This rare ivory mortar dates to the 17th century and most likely was produced in what is now Vietnam, for the European market. One related example is believed to have come from a convent in Portugal where it was used to pound aromatic gums in the preparation of medicines (Clunas, 1984, p. 161).
This mortar forms part of a rare, small group of items carved from ivory, all of which date to the same period, have near-identical carving and motifs, and which all, almost certainly have come from the same workshop. It was believed until recently that this group came from Canton, but now, attribution is more commonly ascribed to Tonkin in what is now northern Vietnam.
Vietnam had greater links to Portugal from 1614 when the rulers of Japan expelled all foreign missionaries. Pope Paul V in his quest for new locations in Asia for missionary work sent Catholic preachers to Vietnam, then known as Cochinchina, and a Jesuit mission was established in the northern city of Hanoi in 1615.
Of waisted, cylindrical form, the mortar is carved in high relief with two extravagant dragons in the upper panel, and two phoenxies in the lower panel, along with squirrels and shrubbery in bloom.
The central section has a carved, crenulated rib. The upper section is border of to the top by a thin border of petals.
The carving on this mortar is particularly fine and dynamic. The phoenixes have their wings flared open, reminiscent of royal emblems, and the bodies of the dragons undulate around the beaker.
The mortar has been carved from a single piece of ivory.
The phoenix is known as a plucong hoang in Vietnam and is considered a composite bird. The dragons depicted here have four claws which were reserved for royalty and the nobility.
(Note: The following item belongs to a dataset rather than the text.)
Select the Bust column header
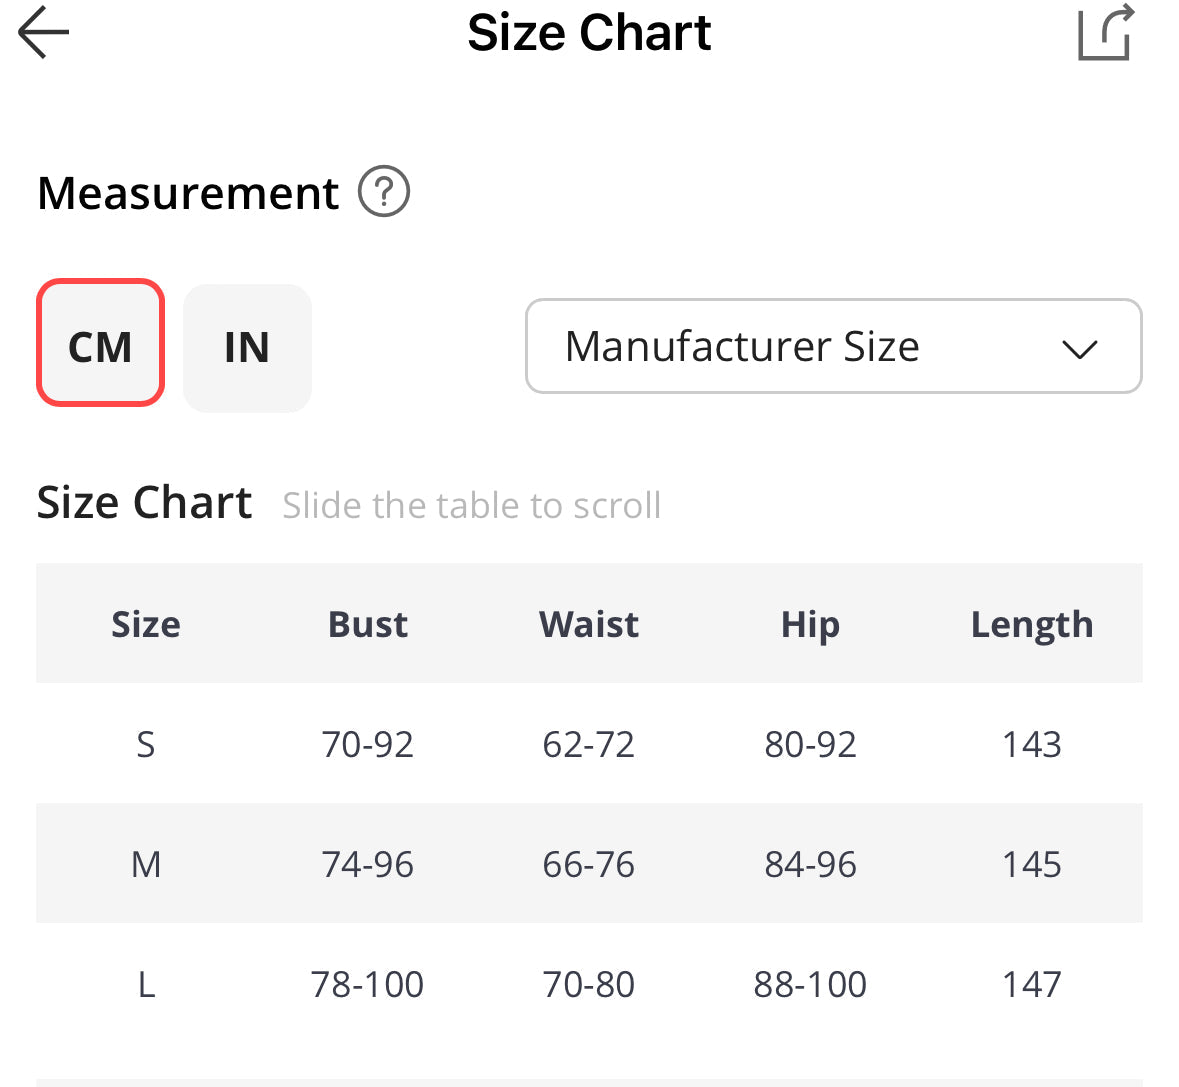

A similar mortar has been recorded in the Royal Danish Kunstkammer since 1674 and illustrated in Gundestrap (1991, p. 77).
Three similar mortars are illustrated in Clunas (1984, p. 161) – one is the Royal Danish Kunstkammer example, one is from a private collection, and another is from the Sir Victor Sassoon Collection, now in the British Museum. The British Museum also has another, which was found in Burma in the 19th century.
The example here is in fine condition. It has a deep, honey-yellow patina consistent with centuries of age and handling.
Clunas, C., et al, Chinese Ivories from the Shang to the Qing, Oriental Ceramic Society, 1984.
Gundestrap, B., The Royal Danish Kunstkammer 1737, Volune II, Nationalmuseet, 1991.
Veenendaal, J., Asian Art and the Dutch Taste, Waanders Uitgevers Zwolle, 2014.